McLerran added that he has been advised against making too many public statements, on account of the federal lawsuit currently in its discovery phase. The EPA has also been temporarily ordered by the judge against taking further action toward finalizing its preemptive restrictions in the Bristol Bay watershed.

The OIG evaluation, undertaken in May 2014, looked into whether McLerran’s staff had acted within EPA’s program guidelines, specifically between Jan. 1, 2008 and May 18, 2012. OIG staff interviewed more than two dozen people involved, but focused primarily on a keyword search of 8,352 emails of just three people:  McLerran, who is Obama’s appointee to the office; Nancy Stoner, EPA’s former Acting Assistant Administrator for Water; and Phil North, the EPA ecologist who has since retired (and disappeared).

Pebble, which sent more than a dozen letters and hundreds of pages of documents to EPA’s Inspector General since the evaluation began, was quick to call it an “incredibly narrow investigation.”

McLerran disagrees.

“They did a very robust review of the communications back and forth, the correspondence, they did interviews, they looked at emails from a wide array of EPA employees and other folks including folks outside of EPA,” he said.

“Given the serious issues that were raised here, the report was laughable,” said Pebble CEO Tom Collier on Wednesday morning. Collier has decades of Washington, D.C., experience in and out of government, and said he was disappointed not only in the findings, but also in EPA’s OIG.

“To be only 30-something pages long, to not cite any of the really significant documents, it’s an outrage,” he said. “I don’t know what happened here, in this instance, but this report is clearly a whitewash, and I think it’s an embarrassment to IGs on good reputation around the country and at other agencies.”

The OIG’s report wasn’t all praise for EPA’s efforts. It cites problems with Phil North, including his role in helping draft the 2010 letter from Bristol Bay area tribes requesting EPA’s intervention. The report is also critical of North’s use of a personal email account for government business. His personal emails were not turned over to OIG, despite a subpoena. Plus, 25 months worth of his government emails through the 52-month period under evaluation are gone, allegedly erased when his computer hard drive crashed. North was interviewed once by OIG, near the start of the process, but ignored further requests and ultimately a subpoena.

Pebble, and federal court Judge H. Russell Holland, believe North was central to EPA’s intervention. McLerran said that’s not the case. “I want to be very clear, Phil North was not a central figure on this. I was a central figure, our Office of Research and Development scientists were central on this, the independent peer reviewers were central on this.” McLerran said the decision to initiate a 404c process was his to make, in consultation with EPA headquarters.
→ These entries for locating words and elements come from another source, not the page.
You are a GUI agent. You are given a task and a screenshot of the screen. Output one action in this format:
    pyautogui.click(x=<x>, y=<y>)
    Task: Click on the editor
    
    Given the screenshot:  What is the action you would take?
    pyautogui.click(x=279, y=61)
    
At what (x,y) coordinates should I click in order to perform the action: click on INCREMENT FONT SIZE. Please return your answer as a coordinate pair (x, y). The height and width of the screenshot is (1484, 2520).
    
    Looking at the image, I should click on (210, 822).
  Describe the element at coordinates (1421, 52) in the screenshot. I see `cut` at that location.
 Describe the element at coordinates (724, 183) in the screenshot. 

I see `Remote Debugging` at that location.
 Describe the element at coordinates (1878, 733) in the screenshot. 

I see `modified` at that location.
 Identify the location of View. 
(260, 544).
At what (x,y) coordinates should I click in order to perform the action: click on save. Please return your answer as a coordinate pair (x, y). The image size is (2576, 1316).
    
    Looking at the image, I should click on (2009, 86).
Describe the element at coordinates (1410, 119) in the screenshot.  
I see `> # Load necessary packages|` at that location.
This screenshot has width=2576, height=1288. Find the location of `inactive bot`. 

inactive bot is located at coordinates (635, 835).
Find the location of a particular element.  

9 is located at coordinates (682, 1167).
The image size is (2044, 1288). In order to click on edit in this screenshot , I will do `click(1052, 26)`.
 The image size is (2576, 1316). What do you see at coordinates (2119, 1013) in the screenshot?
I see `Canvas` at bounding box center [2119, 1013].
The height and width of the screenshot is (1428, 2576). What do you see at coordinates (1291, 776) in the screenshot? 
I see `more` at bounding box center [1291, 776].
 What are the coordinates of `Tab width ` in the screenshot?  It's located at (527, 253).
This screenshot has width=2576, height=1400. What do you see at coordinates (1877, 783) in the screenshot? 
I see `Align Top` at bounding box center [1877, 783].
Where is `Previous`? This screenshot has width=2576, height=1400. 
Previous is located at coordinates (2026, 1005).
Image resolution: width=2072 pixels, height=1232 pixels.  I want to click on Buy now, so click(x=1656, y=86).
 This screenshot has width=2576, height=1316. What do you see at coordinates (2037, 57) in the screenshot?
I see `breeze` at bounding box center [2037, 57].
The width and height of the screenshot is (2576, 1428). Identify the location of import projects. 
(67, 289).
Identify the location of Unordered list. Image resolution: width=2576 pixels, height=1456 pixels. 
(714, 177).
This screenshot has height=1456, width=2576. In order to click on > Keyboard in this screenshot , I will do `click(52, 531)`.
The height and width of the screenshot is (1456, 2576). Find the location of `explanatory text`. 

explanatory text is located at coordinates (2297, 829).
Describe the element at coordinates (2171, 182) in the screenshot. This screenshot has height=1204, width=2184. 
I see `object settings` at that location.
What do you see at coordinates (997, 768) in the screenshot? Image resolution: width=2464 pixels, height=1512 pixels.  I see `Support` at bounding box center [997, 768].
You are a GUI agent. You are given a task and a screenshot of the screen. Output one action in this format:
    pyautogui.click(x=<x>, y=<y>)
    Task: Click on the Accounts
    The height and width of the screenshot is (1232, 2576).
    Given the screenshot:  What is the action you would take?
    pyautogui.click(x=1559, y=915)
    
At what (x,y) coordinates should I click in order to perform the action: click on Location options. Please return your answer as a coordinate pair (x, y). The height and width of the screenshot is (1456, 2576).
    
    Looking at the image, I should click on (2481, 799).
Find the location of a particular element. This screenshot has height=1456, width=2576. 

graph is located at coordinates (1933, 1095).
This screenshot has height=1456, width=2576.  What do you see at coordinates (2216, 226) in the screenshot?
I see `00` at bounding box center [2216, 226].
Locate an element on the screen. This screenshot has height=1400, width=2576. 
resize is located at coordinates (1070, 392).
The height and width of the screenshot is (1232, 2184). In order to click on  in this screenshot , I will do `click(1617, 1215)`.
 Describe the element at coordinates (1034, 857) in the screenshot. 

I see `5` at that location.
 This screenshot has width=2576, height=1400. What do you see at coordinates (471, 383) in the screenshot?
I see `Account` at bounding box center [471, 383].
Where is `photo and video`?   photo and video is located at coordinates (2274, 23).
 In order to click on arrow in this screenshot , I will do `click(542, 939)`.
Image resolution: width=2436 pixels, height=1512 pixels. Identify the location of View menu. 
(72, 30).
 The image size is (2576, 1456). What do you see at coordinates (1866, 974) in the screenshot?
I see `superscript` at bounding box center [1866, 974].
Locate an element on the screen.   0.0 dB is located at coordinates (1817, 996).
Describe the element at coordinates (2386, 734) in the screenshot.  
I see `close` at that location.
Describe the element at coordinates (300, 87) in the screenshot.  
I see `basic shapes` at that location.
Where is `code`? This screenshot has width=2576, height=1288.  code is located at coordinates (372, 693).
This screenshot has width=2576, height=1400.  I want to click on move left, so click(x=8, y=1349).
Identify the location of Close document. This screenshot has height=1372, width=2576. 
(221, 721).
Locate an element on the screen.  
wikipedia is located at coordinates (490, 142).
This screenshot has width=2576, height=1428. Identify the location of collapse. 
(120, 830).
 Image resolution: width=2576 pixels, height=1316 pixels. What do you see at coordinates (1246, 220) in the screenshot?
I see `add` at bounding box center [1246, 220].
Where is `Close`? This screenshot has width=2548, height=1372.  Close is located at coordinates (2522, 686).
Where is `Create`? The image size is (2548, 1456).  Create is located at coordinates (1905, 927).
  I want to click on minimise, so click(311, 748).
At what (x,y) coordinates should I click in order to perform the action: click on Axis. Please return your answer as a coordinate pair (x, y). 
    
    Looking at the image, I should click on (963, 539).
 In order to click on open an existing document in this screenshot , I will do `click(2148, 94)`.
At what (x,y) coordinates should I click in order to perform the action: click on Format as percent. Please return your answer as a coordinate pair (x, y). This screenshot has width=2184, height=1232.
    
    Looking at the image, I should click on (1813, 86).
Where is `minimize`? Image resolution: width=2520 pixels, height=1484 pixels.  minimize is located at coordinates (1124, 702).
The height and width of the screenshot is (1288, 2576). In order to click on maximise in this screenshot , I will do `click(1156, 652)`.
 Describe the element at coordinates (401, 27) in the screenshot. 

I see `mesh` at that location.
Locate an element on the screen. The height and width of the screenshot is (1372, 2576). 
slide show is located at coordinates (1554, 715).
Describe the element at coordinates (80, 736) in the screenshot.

Pebble has put together a long paper trail documenting North’s involvement, which has so far been enough to convince Judge Holland to subpoena him to appear for deposition. North left the U.S. after retirement, and has ignored requests subpoenas and requests for information from Holland, Congressional committees, and EPA’s OIG. He is believed to be living in Australia or New Zealand.

“You know, I’m not surprised that Dennis McLerran, in order to save EPA’s decision, is throwing poor Mr. North under the bus,” said Collier. “It’s outrageous that that would be happening at EPA, but I guess that’s the only way they can defend their outrageous conduct here.”

The OIG’s findings were well received by supporters of EPA’s work to block development of Pebble. It’s been a while since that process has seen any progress or had any good news. What difference the report will make at this point, like the Cohen report before it, is unclear. Right now the outcome of the agency’s efforts seem destined to be decided in federal court, in Congress, or perhaps in the hands of the next administration.